A crença do senhor sobre a existência de infiltrados anula os erros da direita que citou ao longo desta entrevista?
Quem sou eu para dizer de onde são esses infiltrados, mas eles estavam lá, sim. Eles se infiltram. Seria uma forma de desmoralizar um movimento equivocado. (Haviam) extremados da direita e infiltrados da direita. Espero que a polícia os encontre.

Como o Legislativo pode atuar para ajudar o Judiciário no apontamento dos culpados pelo vandalismo?
O Legislativo deve fiscalizar, sim, os atos de vandalismo e cooperar com a Justiça para que as pessoas que fizeram o vandalismo sejam punidas. E, também, cooperar com a Justiça para que os inocentes, que não têm ficha criminal e não quebraram (sejam inocentados). Havia uma massa dizendo para não quebrar. Serão identificados como pessoas que não queriam a quebradeira? Independentemente de serem inocentes e puros de coração, não deveriam ter invadido, diga-se de passagem. A invasão dos radicais resultou em questionamentos e críticas direcionados ao campo político que orbita em torno de Bolsonaro.

O "Fantástico" mostrou um homem com a camisa estampando o ex-presidente quebrando um famoso relógio entregue por Luís XIV. O que fazer para que esse grupo se aglutine e consiga atuar sob bases estáveis?

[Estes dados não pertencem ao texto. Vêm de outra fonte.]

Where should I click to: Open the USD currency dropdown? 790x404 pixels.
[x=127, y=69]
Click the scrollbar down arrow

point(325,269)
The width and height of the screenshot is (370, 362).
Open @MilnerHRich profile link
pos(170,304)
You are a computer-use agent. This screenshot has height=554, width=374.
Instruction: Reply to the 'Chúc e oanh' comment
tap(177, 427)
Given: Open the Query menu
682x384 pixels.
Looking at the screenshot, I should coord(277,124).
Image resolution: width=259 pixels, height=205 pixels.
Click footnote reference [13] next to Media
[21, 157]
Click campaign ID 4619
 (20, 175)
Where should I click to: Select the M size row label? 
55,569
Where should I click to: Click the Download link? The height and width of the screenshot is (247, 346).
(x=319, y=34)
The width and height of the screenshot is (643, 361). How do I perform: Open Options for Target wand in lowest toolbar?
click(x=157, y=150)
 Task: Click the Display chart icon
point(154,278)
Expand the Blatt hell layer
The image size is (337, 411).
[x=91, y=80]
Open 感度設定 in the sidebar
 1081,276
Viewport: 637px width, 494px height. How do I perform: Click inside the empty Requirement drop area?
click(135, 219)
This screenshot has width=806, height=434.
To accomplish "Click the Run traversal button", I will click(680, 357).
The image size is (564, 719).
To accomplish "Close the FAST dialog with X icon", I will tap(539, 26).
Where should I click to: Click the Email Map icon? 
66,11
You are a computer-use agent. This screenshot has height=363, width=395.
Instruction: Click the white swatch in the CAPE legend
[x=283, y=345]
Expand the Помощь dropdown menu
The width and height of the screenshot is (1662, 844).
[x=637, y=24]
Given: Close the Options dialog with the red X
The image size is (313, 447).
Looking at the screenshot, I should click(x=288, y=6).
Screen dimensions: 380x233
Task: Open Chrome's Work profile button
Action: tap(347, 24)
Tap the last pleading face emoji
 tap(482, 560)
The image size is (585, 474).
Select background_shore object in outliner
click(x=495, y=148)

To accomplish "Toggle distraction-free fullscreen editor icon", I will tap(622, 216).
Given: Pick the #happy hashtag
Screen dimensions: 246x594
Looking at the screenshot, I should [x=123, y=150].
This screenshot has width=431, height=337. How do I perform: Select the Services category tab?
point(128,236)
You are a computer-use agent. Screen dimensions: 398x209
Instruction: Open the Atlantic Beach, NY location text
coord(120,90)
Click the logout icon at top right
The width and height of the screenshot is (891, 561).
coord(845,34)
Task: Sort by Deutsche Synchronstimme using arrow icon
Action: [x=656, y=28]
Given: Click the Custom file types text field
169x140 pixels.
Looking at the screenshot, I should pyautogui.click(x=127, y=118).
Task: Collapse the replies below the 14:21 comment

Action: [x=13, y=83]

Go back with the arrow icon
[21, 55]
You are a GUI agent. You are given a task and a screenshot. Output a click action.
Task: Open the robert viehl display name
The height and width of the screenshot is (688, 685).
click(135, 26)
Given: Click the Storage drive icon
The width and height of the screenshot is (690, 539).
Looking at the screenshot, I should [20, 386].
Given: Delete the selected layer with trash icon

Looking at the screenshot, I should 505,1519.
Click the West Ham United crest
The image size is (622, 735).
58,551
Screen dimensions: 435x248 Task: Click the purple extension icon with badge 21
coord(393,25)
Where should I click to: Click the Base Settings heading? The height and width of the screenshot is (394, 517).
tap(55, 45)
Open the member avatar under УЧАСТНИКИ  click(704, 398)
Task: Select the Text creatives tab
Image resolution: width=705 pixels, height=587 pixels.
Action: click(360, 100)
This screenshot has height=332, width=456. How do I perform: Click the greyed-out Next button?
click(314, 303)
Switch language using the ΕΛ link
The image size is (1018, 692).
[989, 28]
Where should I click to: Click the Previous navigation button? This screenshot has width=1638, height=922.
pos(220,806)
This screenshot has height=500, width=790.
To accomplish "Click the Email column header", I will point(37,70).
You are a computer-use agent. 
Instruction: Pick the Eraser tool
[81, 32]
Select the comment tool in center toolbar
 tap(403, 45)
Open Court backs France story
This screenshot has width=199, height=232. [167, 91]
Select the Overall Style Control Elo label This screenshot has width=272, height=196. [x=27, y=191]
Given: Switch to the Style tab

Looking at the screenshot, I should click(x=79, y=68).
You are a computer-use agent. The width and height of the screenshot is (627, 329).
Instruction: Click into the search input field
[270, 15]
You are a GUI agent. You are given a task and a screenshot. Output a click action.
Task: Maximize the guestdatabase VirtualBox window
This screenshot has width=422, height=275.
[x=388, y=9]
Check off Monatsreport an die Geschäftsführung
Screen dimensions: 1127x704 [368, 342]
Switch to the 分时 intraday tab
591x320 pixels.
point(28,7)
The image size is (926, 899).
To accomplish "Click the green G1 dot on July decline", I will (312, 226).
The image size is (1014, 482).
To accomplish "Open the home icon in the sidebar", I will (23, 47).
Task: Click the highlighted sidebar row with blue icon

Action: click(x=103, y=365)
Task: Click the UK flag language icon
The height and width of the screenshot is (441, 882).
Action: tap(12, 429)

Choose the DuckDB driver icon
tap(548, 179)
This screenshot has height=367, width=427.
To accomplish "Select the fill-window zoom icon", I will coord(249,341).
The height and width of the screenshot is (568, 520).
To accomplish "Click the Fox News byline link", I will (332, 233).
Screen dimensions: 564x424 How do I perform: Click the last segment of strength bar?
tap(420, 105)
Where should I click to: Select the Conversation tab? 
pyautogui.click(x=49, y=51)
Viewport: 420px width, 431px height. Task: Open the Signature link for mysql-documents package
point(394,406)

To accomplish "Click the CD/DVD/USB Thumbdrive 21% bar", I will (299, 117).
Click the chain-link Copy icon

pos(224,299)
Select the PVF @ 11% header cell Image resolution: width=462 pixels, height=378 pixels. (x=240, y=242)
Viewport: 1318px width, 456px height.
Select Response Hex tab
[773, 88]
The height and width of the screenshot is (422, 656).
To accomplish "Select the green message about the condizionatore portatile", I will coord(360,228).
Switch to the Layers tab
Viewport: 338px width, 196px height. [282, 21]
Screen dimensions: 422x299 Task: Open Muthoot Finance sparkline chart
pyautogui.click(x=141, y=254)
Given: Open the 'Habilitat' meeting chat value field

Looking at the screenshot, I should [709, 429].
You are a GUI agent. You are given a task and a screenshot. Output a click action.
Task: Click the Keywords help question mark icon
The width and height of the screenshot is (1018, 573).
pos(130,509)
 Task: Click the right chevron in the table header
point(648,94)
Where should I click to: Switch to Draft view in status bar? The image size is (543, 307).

Primeiro, entender que não basta dizer "sou bolsonarista". O Brasil precisa estabelecer uma direita que dialogue e converse no campo das ideias. É um processo de maturação. Não será da noite para o dia. A direita vai começar a entender que há determinados caminhos, que podem ser tomados para que ela se mantenha e cresça, sem necessidade de confronto. O homem que apareceu quebrando o relógio estava desmascarado. Até agora, não vi a identificação. Não sei se é um extremado, um aloprado, ou se tinha muita noção do que estava fazendo e não era ligado a nenhum grupo de direita. Para isso, o Legislativo pode cooperar com o Judiciário. A Ordem dos Advogados do Brasil (OAB) pode contribuir na situação dos encarcerados. Há pessoas que estavam no acampamento, não participaram (da invasão), mas foram detidas. Temos de separar o joio do trigo.